Giambusso/ Schwenccer required the postulation of terminal end breaks at rigidly fixed valves that may act to restrain thermal movement. There are no such rigidly fixed isolation valves that serve as the boundary between HE systems or subsystems and the non-HE systems or subsystems at ONS. All isolation valves that serve in this manner are in line valves that are not independently supported or supported in a way that would prohibit piping motion and thermal movement.

The applicable HE piping systems at ONS are denoted as those systems or subsystems that are rigorously analyzed for applicable design loads, including seismic, those systems or subsystems that are not rigorously analyzed, and those systems or subsystems that are rigorously analyzed, but are not analyzed for seismic loads. For those systems or subsystems that are rigorously analyzed for the applicable design loads, including seismic, and the analyses are continuous across the subject isolation valves such that accurate stress information is available, breaks are postulated at locations where the actual calculated primary stress (longitudinal pressure + gravity + OBE) + secondary stress (thermal movement, anchor motions, etc.) exceeds the stress threshold given in BTP MEB 3-1 Rev. 2 Section B.1.c(2). For all other systems or subsystems, breaks are postulated to occur at all welds and fittings.

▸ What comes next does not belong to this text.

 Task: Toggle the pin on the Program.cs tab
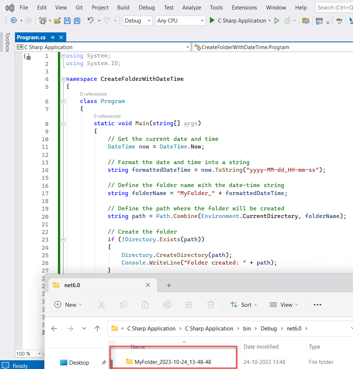(53, 37)
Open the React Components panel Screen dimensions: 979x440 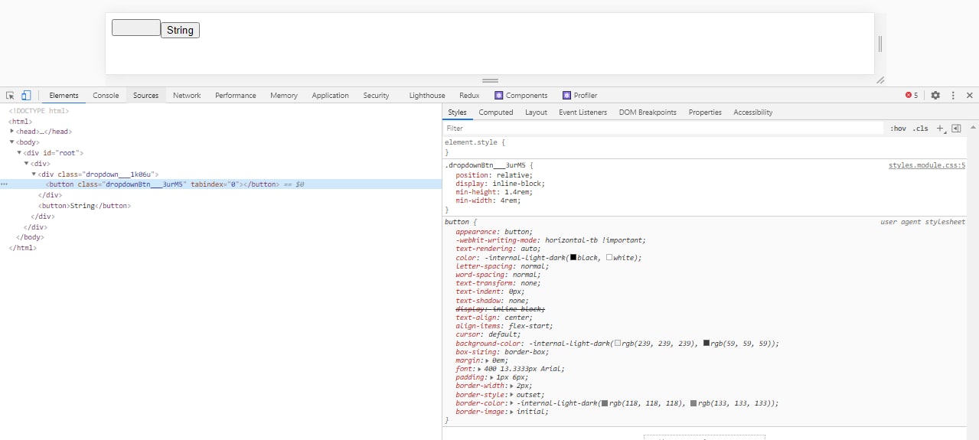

The justification for not postulating breaks at isolation valves between HE piping and non-HE piping for those systems or subsystems that are rigorously analyzed for the applicable design loads, including seismic, is based on the similarities between a branch connection that is appropriately analyzed in the stress analysis and a closed isolation valve that is appropriately analyzed in the stress analysis. As noted in the footnote, the branch side of a connection is a terminal end unless it is classified as part of the main run in the stress analysis and is shown to have a significant effect on the main run behavior. Applying that rationale to a closed valve that represents the boundary between HE piping and non-HE piping would lead one to conclude that if such a valve was classified as part of the main run in the stress analysis and shown to have a significant effect on the main run behavior, then the valve would not represent a terminal end. In the stress analysis, the appropriate design parameters are applied such that the lower pressure is applied to the non-HE piping and the higher pressure to HE piping. Given these facts, Duke Energy concludes that these valves do not represent a terminal end.

14

License Amendment Request The NRC has previously approved this interpretation at ONS for the passive LPI cross connection modifications.

Other licensees have reached the same conclusion. Two examples are included below:

Florida Power Corporation (now part of Duke Energy) submitted a revised pipe rupture analysis criteria for Crystal River Unit 3 by letter dated March 31,1989 and later revised by letter dated December 18, 1989. Page 7 of the pipe rupture analysis criteria report defines a terminal end as:

Extremities of piping runs that connect structures, large components (e.g.,

vessels, pumps) or pipe anchors that act as essentially rigid constraints to piping thermal expansion including rotational movement from static or dynamic loading. In line fittings such as valves, adequately modeled and not anchored in the piping stress analysis, are not terminal ends.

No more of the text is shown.